▶ **Task instructions**: Reproduce the records verbatim, starting at the line that contains "Toggle the Multitrack view switch button" and continuing through the last line of the records. Omit the pictures.

+++++

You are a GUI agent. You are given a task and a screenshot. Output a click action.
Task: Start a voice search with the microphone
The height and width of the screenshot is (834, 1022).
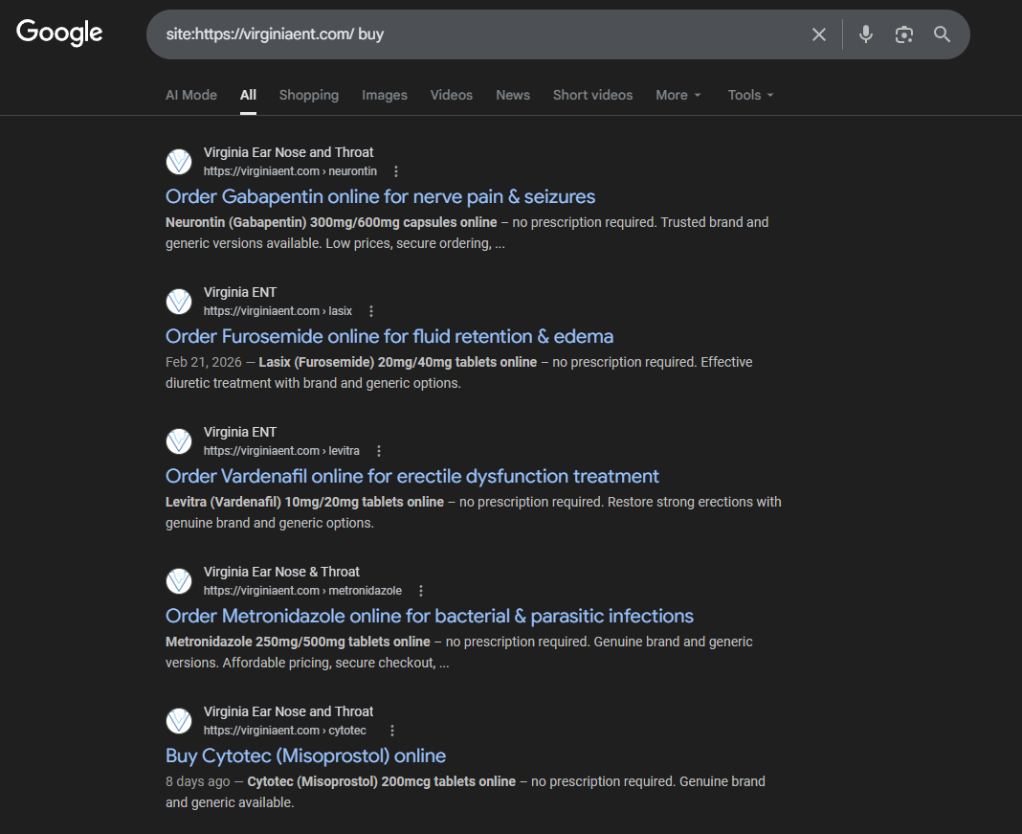click(x=866, y=34)
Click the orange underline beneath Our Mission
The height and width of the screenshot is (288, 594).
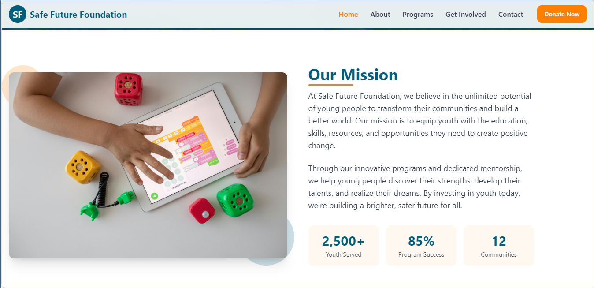point(330,85)
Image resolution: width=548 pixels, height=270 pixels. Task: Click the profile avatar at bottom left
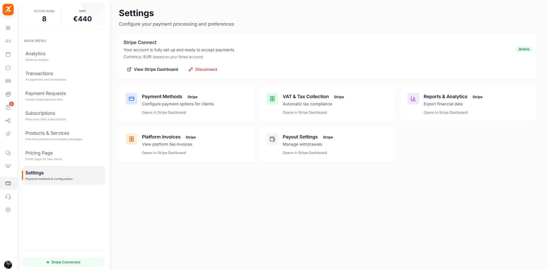pos(8,265)
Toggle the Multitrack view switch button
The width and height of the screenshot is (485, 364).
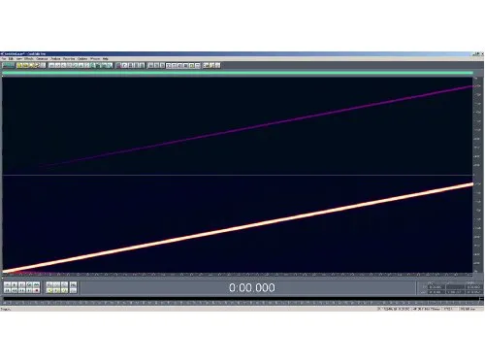coord(8,65)
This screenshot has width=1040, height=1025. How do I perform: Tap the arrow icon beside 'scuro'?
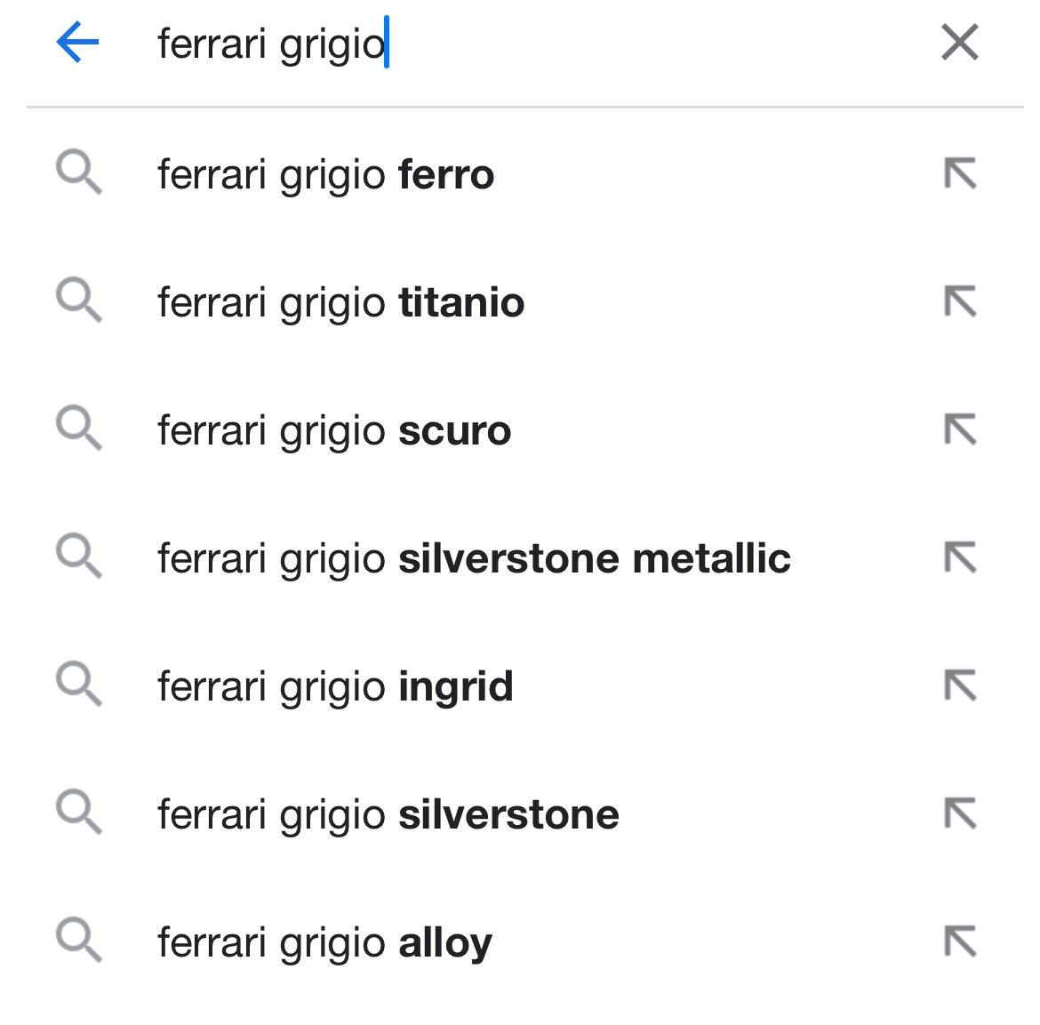click(960, 430)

+++++

▶ **The response**:
Toggle the Multitrack view switch button
The width and height of the screenshot is (485, 364).
coord(8,65)
This screenshot has width=1040, height=1025. How do I perform: Tap the arrow icon beside 'scuro'?
click(960, 430)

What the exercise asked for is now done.